■ EXERCISE
Restate word for word the material below, starting at the line that contains "This screenshot has height=488, width=1568." and stopping after the last line; skip pictures.

■ MATERIAL TO PROCESS
-=-=-=-=-
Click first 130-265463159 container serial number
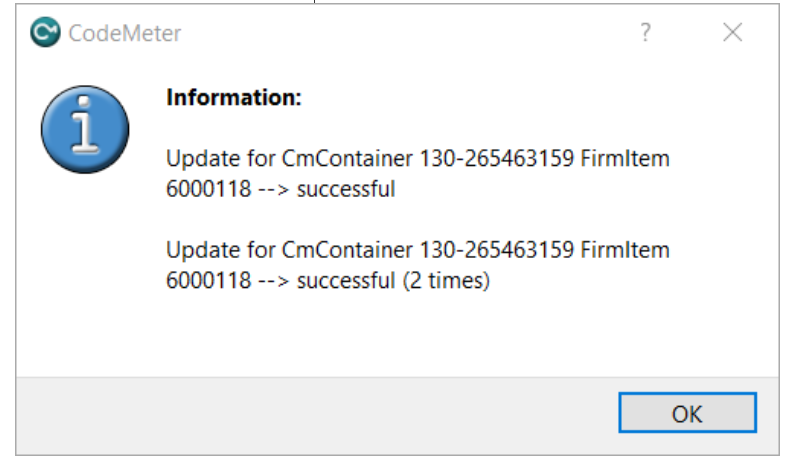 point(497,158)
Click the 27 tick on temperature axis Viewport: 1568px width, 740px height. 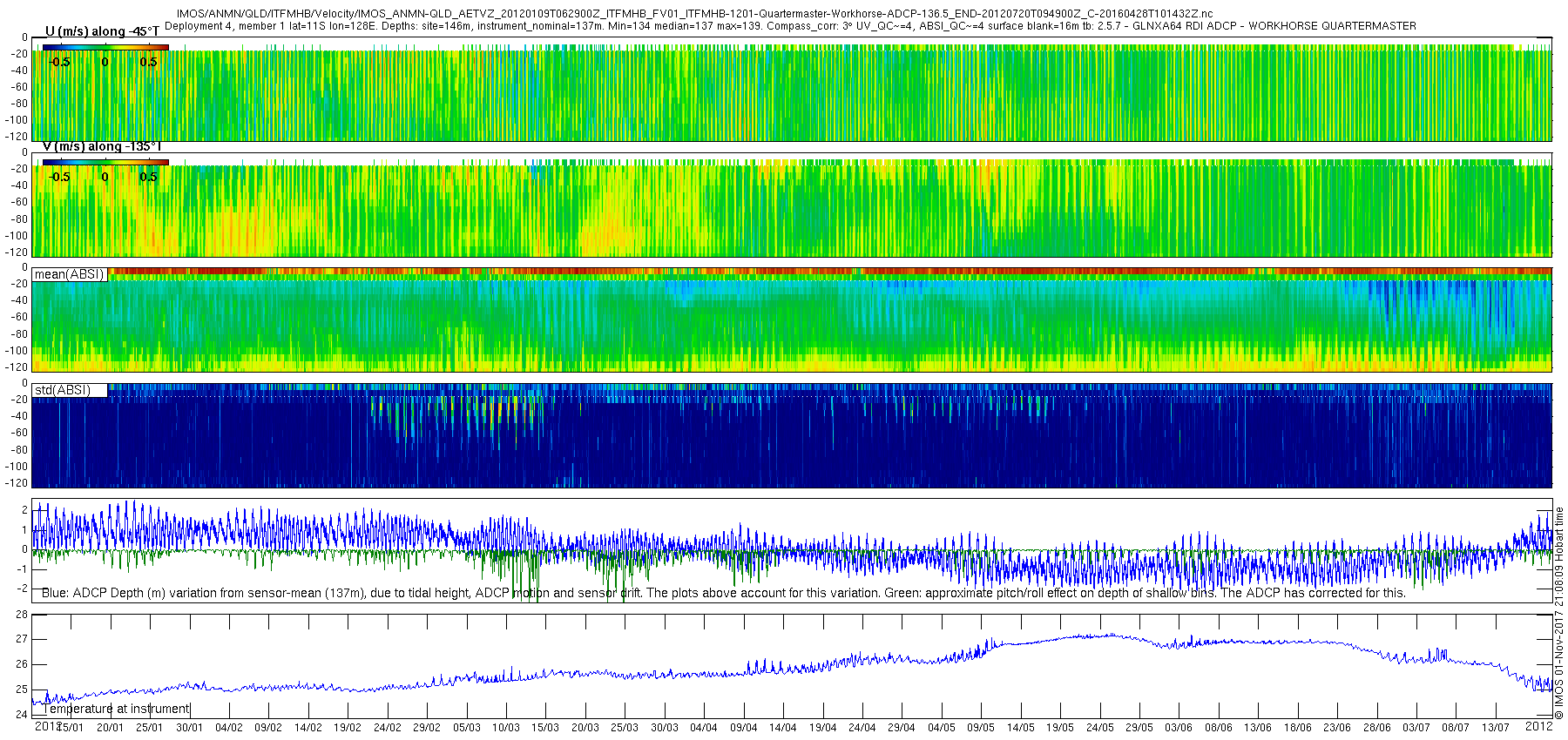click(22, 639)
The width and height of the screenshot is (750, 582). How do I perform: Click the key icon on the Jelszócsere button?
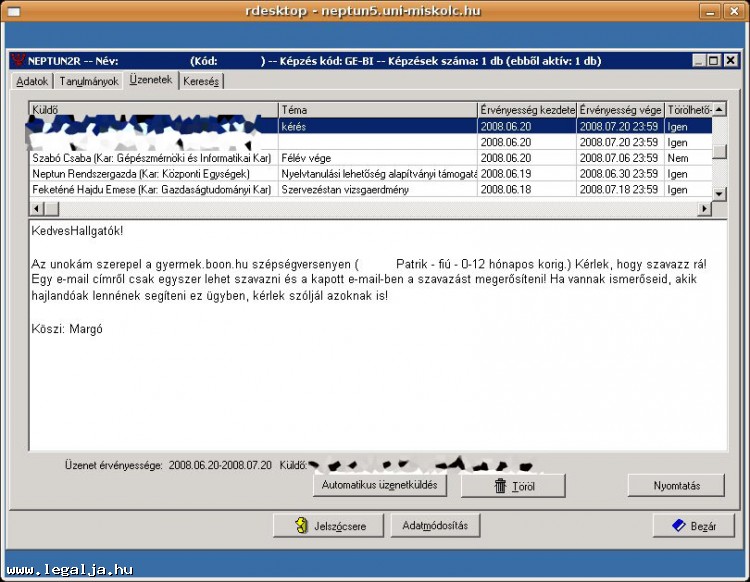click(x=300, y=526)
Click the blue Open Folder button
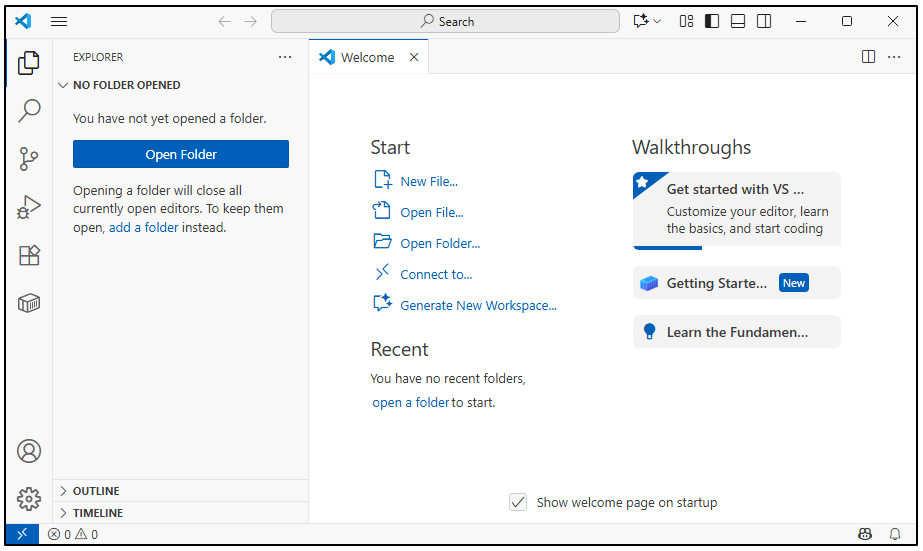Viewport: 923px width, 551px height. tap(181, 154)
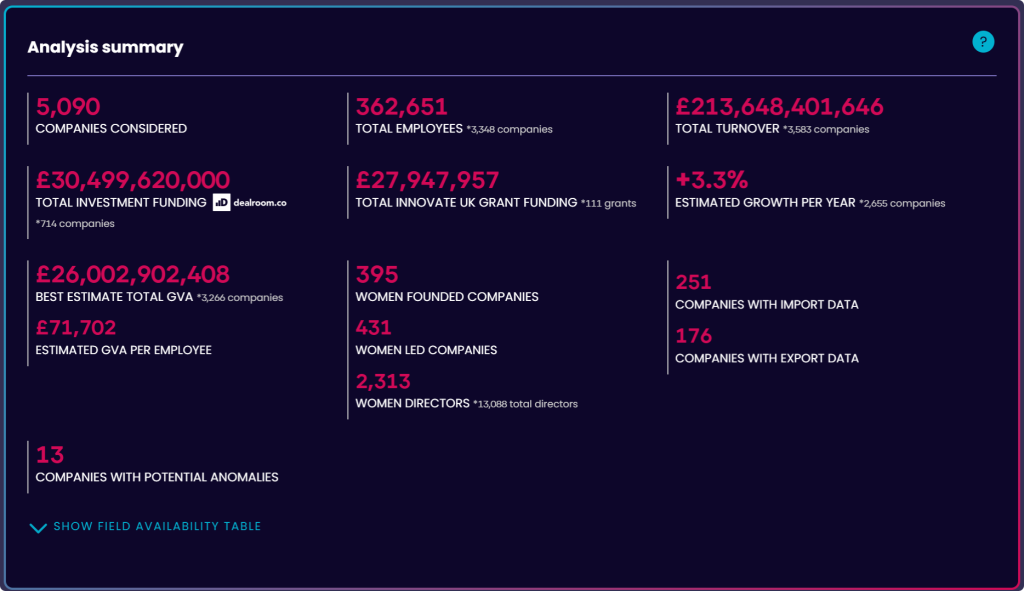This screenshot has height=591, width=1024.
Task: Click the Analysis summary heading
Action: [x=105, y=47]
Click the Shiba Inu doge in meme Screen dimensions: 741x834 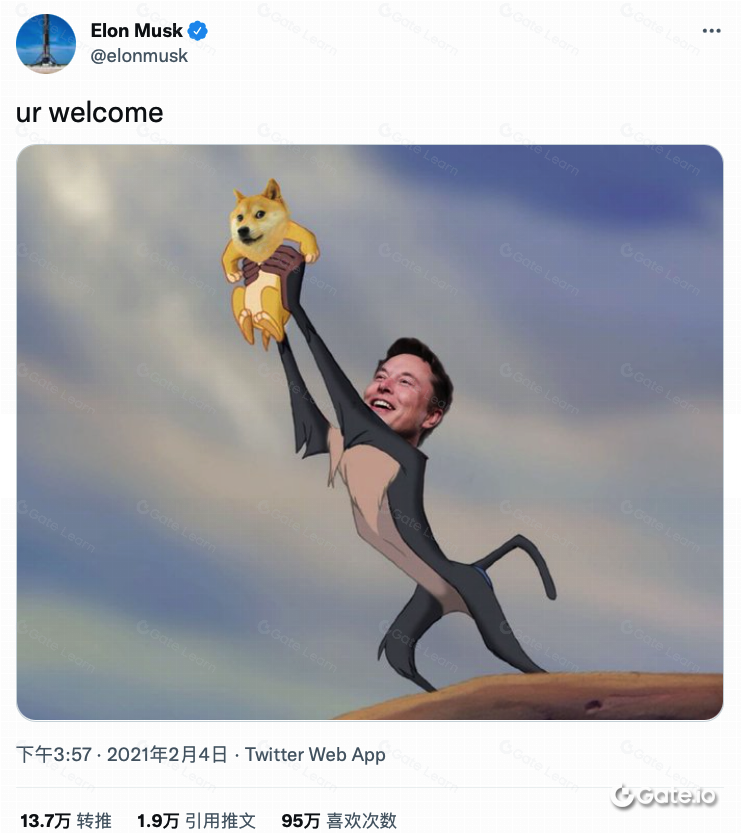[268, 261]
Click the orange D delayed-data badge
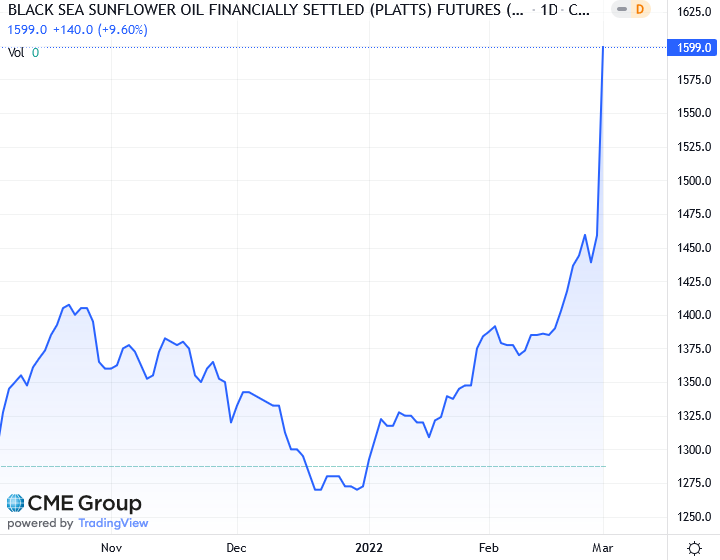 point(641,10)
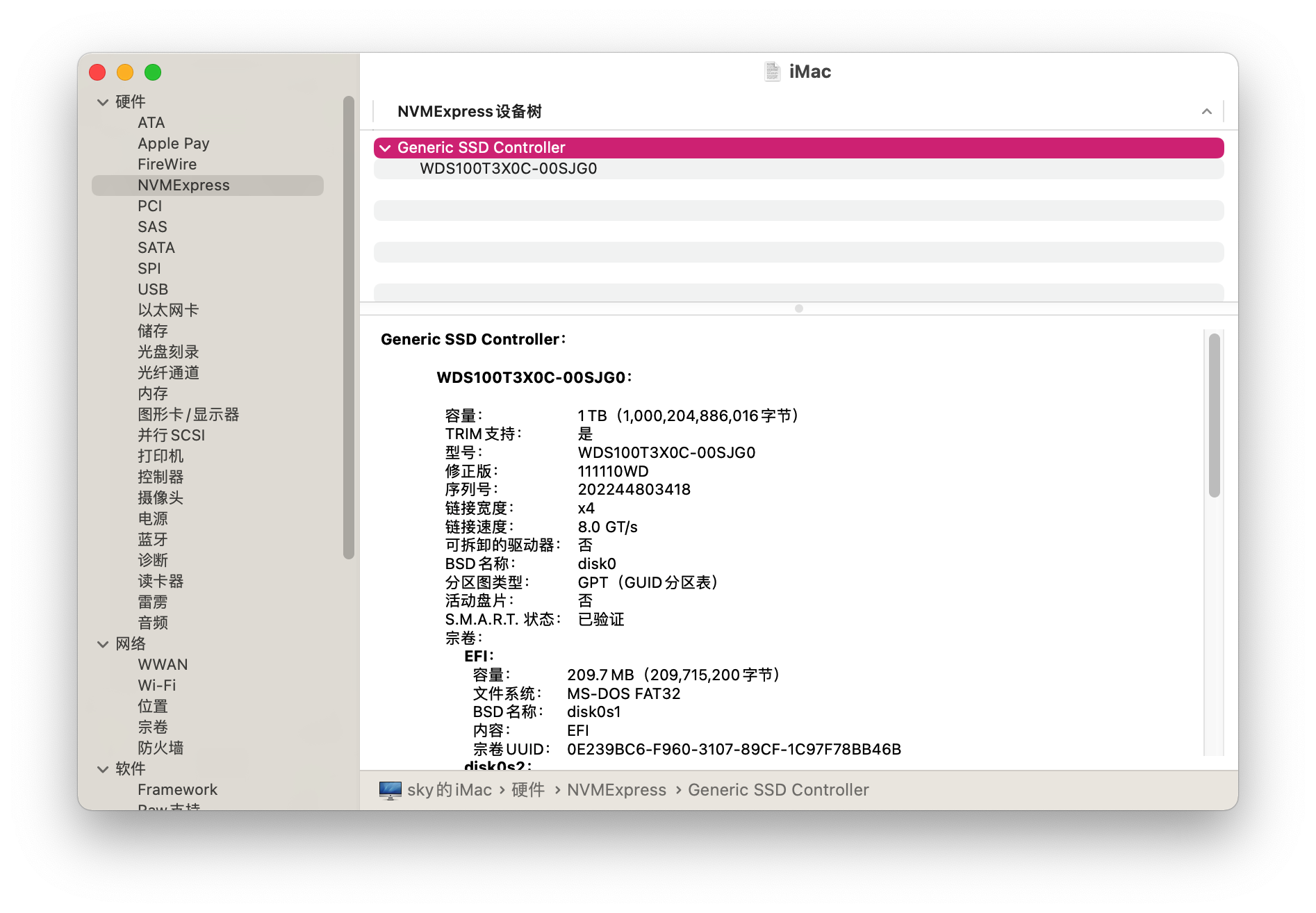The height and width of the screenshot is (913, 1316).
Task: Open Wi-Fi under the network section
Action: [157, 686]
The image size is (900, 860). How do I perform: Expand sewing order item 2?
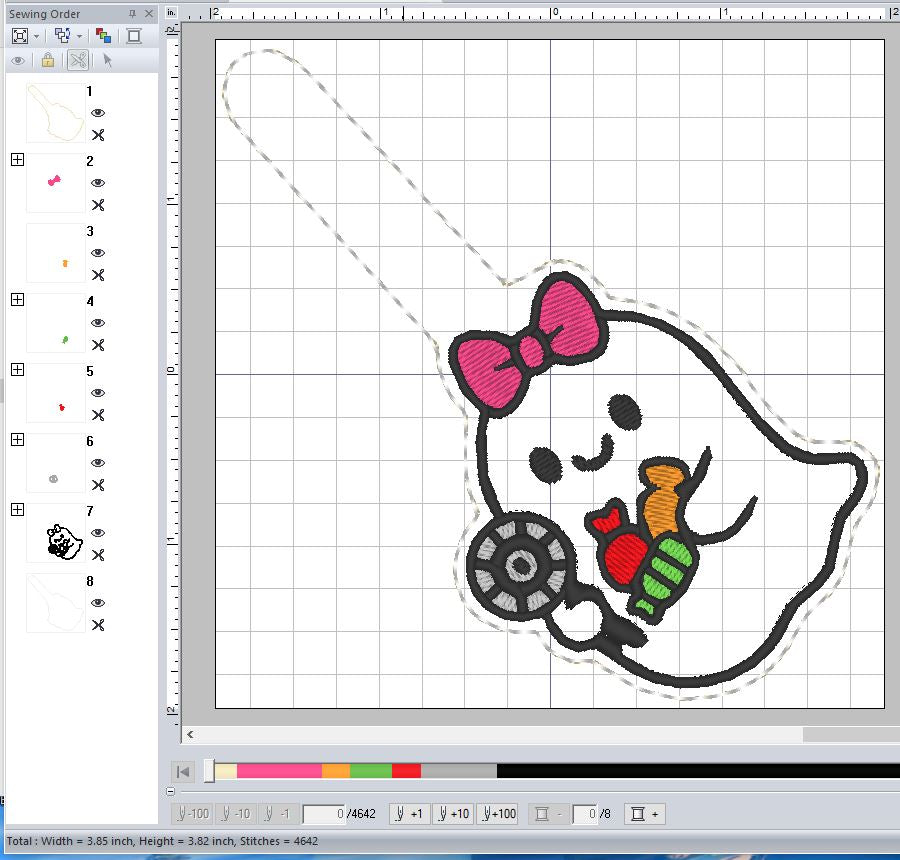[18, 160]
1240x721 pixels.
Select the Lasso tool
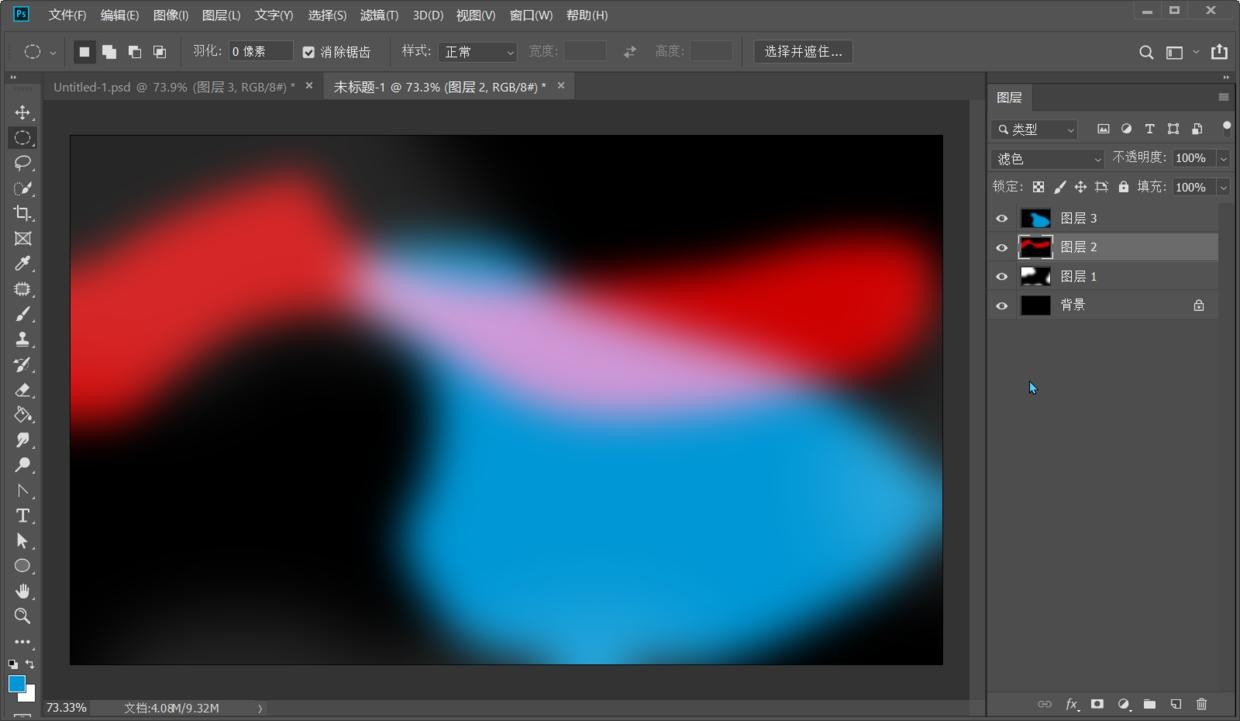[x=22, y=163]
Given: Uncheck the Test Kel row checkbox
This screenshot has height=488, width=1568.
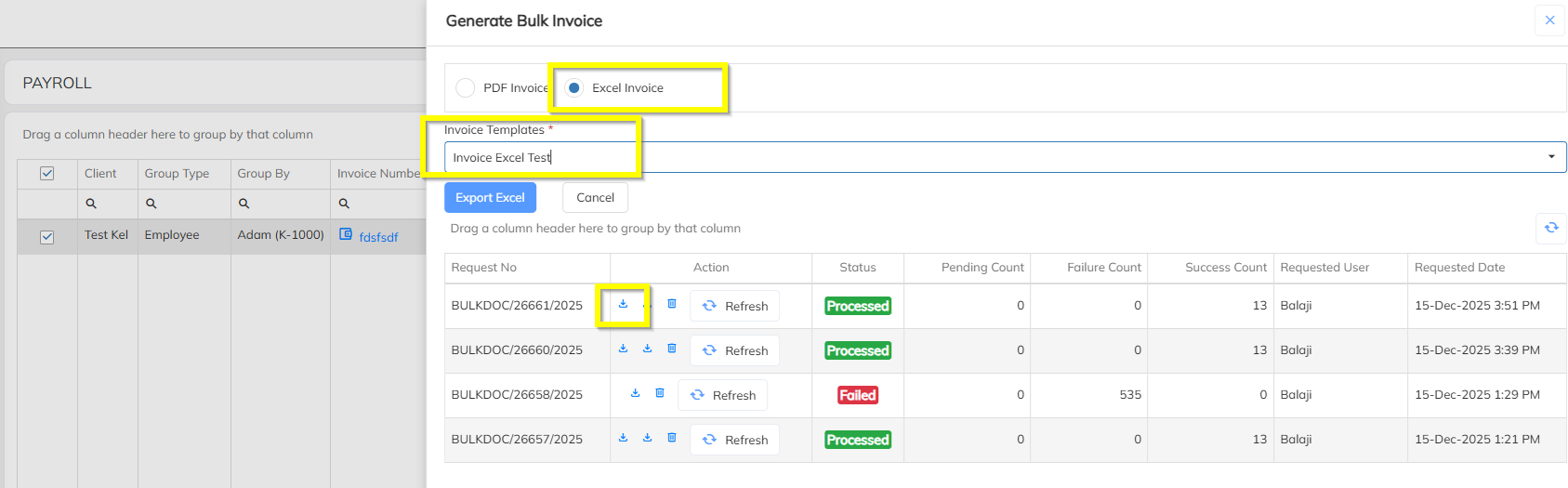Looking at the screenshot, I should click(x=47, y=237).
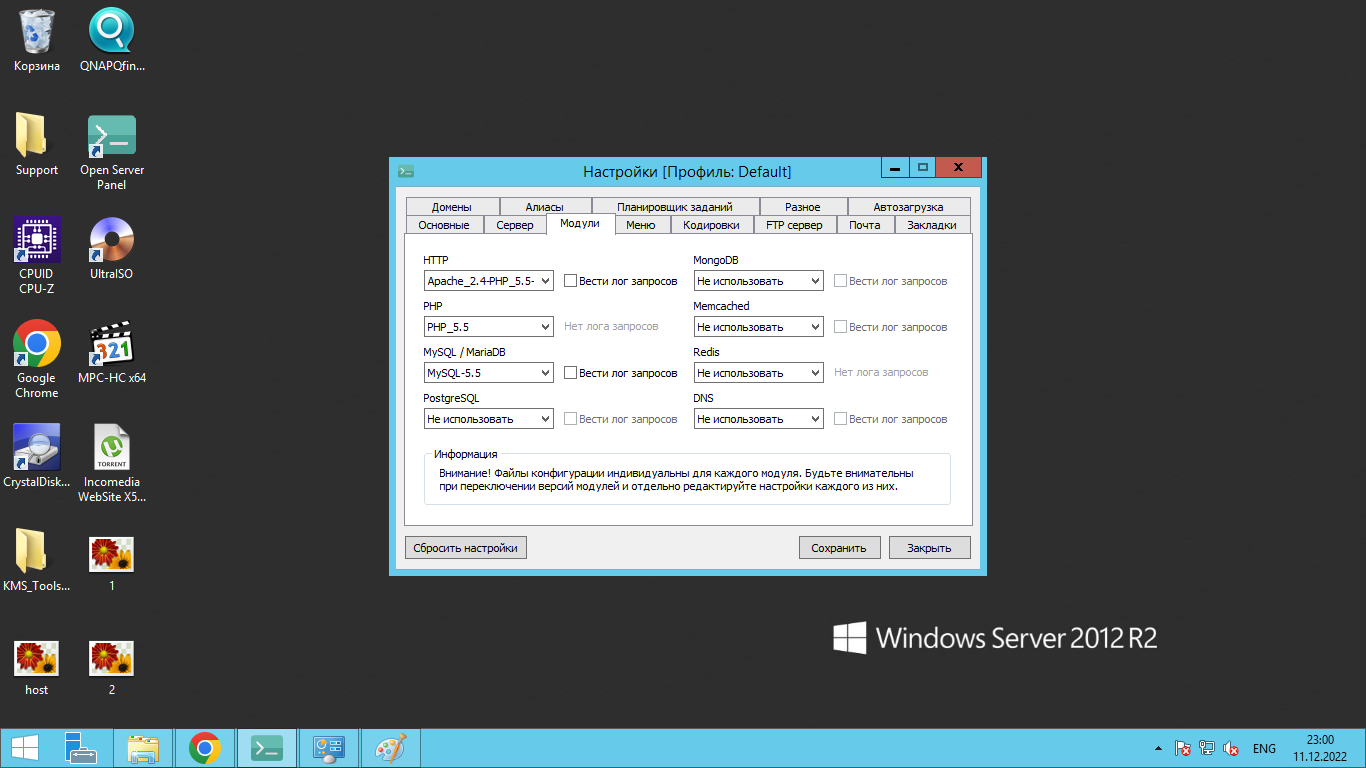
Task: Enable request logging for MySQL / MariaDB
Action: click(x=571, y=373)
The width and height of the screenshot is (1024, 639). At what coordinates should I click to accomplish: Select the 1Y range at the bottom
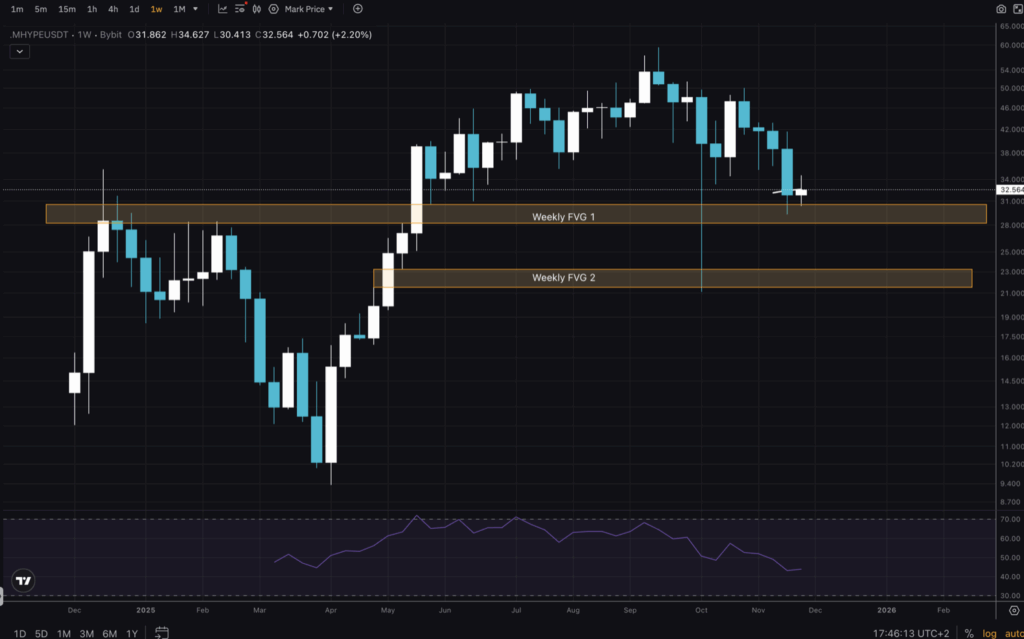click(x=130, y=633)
-=-=-=-=-
■ EXERCISE RESPONSE
This screenshot has height=488, width=1568.
Looking at the screenshot, I should click(x=47, y=237).
Task: Enable request logging for MySQL / MariaDB
Action: click(x=571, y=373)
The width and height of the screenshot is (1024, 639). At what coordinates should I click to accomplish: Select the 1Y range at the bottom
click(x=130, y=633)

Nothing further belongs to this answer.